I then spoke to her, and asked divers questions, as if she had really been Patty and understood me; in return of which she uttered a language I had no idea of, though in the most musical tone, and with the sweetest accent I ever heard. It grieved me I could not understand her. However, thinking she might like to be on her feet, I went to lift her off the bed, when she felt to my touch in the oddest manner imaginable; for while in one respect it was as though she had been cased up in whalebone it was at the same time as soft and warm as if she had been naked.

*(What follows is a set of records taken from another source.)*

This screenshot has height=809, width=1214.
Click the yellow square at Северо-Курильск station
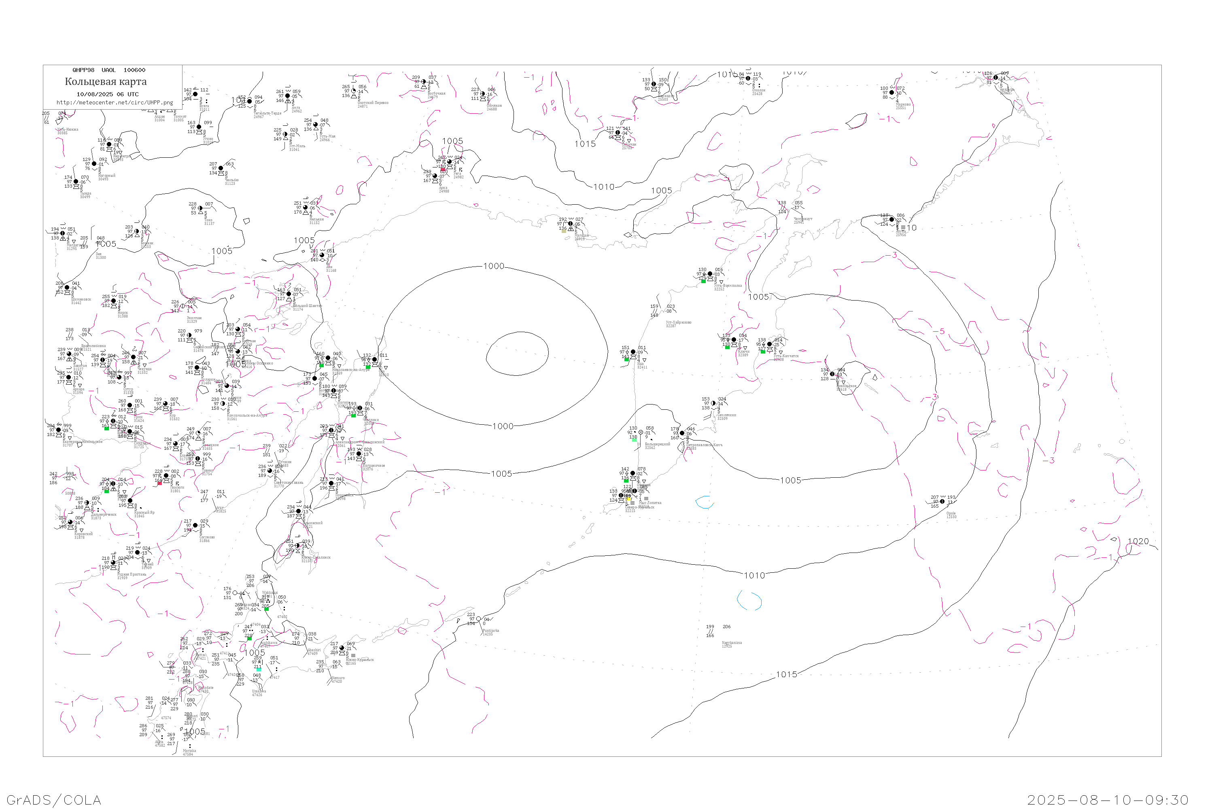(628, 499)
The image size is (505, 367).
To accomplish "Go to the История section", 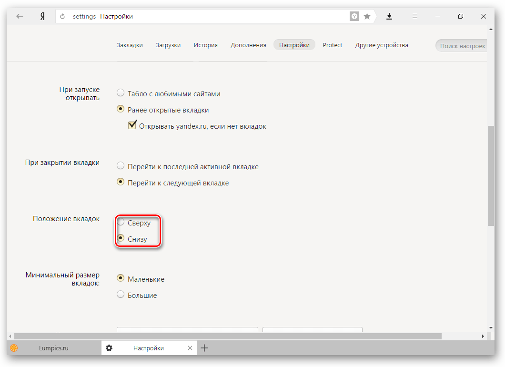I will [205, 45].
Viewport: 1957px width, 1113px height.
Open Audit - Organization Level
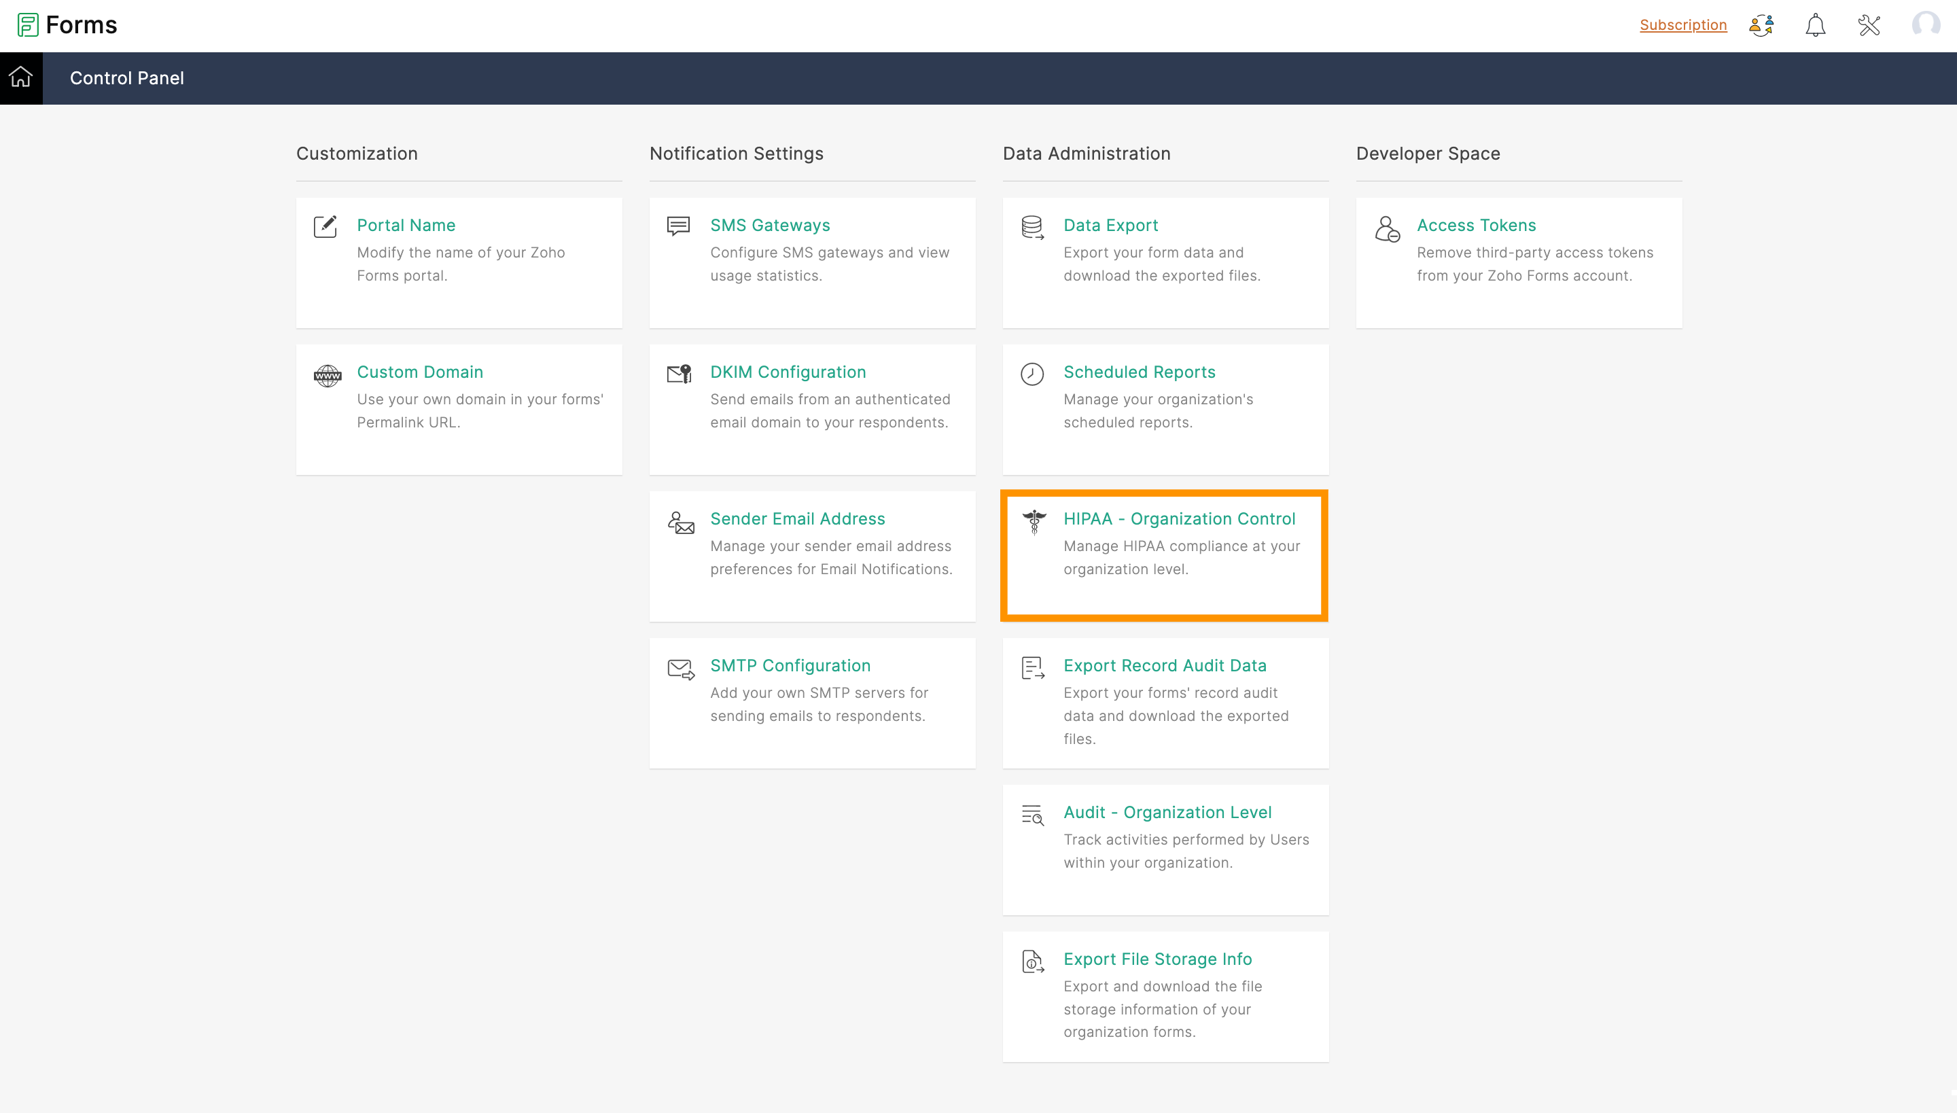pyautogui.click(x=1167, y=813)
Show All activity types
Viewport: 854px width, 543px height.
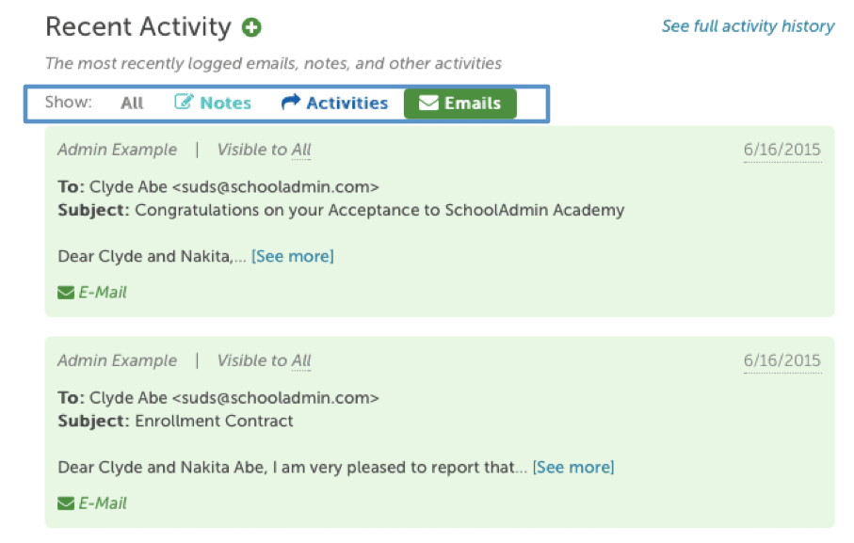[x=133, y=103]
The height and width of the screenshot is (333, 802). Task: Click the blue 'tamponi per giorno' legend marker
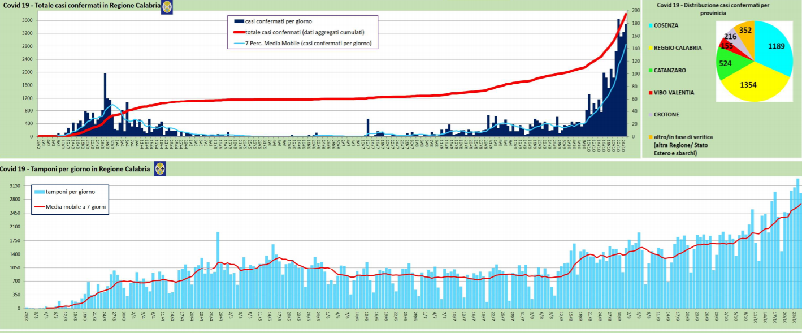click(39, 192)
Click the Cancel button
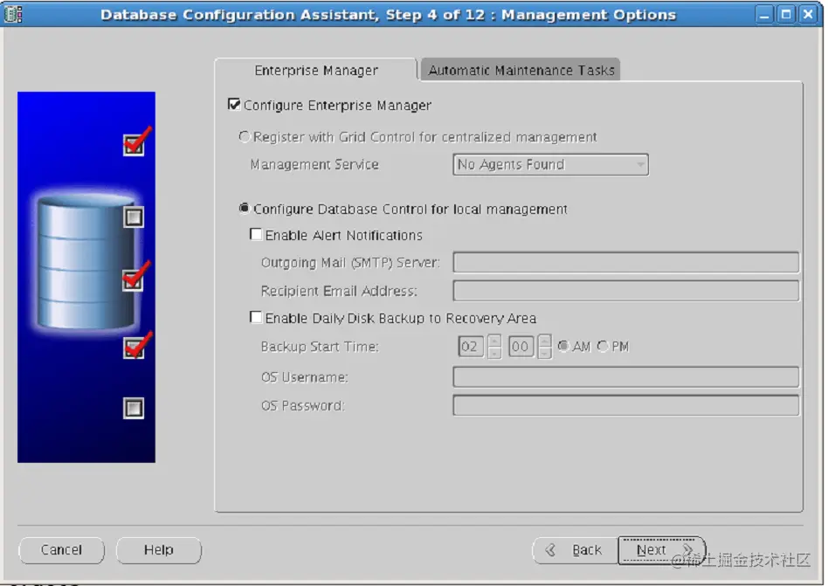 coord(60,549)
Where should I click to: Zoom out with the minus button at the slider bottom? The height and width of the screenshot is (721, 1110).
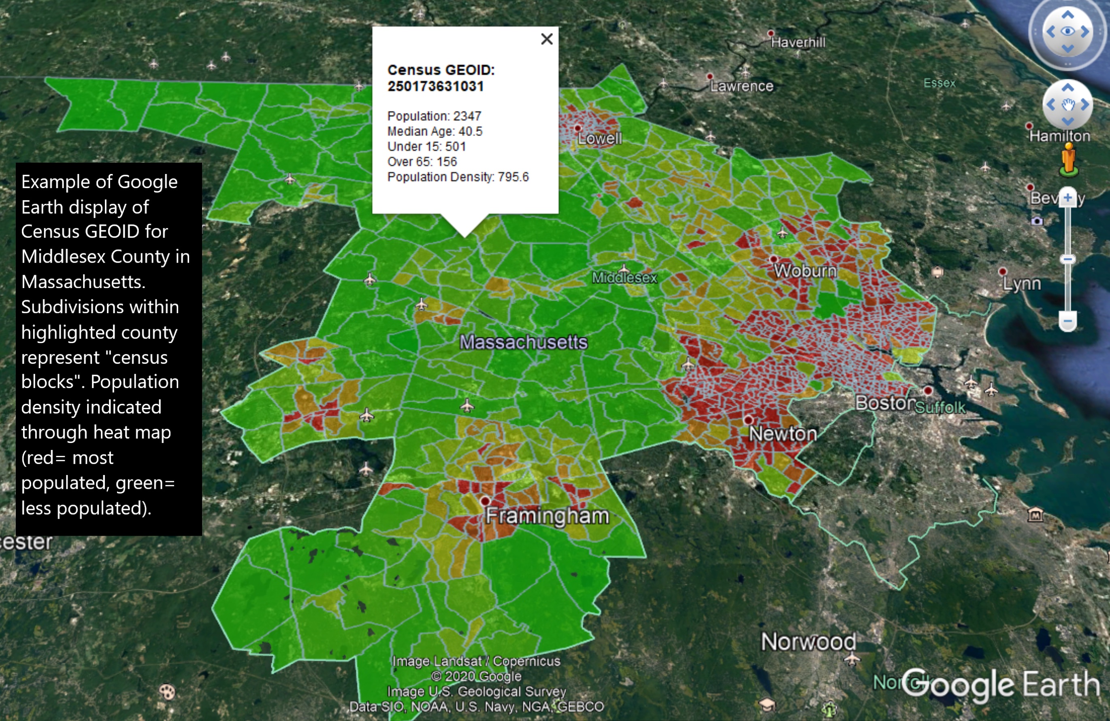pos(1068,321)
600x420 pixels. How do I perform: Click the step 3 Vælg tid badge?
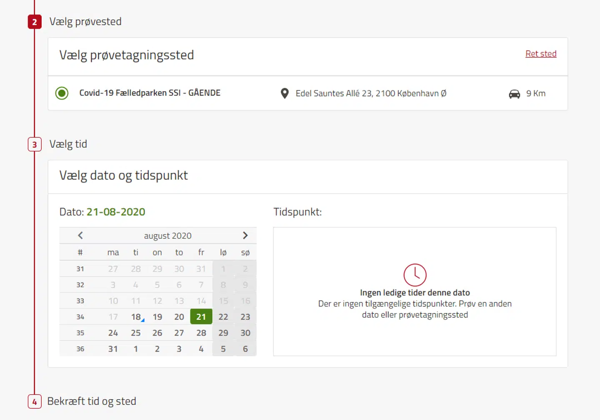34,144
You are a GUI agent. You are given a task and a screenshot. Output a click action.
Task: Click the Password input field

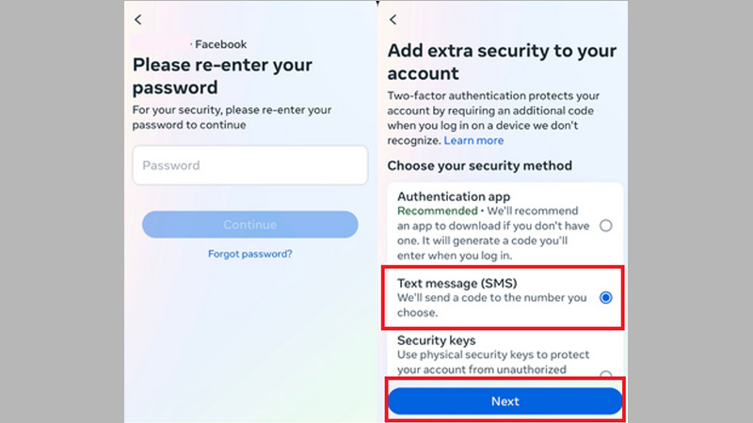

I then took her in my arms and carried her into my ante-chamber again, where I would fain have entered into conversation, but found she and I could make nothing of it together, unless we could understand one another's speech. It is very strange my dream should have prepossessed me so of Patty, and of the alteration of her countenance, that I could by no means persuade myself the person I had with me was not she; though, upon a deliberate comparison, Patty, as pleasing as she always was to my taste, would no more come up to this fair creature than a coarse ale-wife would to Venus herself.
You may imagine we stared heartily at each other, and I doubted not but she wondered as much as I by what means we came so near each other. I offered her everything in my grotto which I thought might please her; some of which she gratefully received, as appeared by her looks and behaviour. But she avoided my lamp, and always placed her back toward it. I observing that, and ascribing it to her modesty in my company, let her have her will, and took care to set it in such a position myself as seemed agreeable to her, though it deprived me of a prospect I very much admired.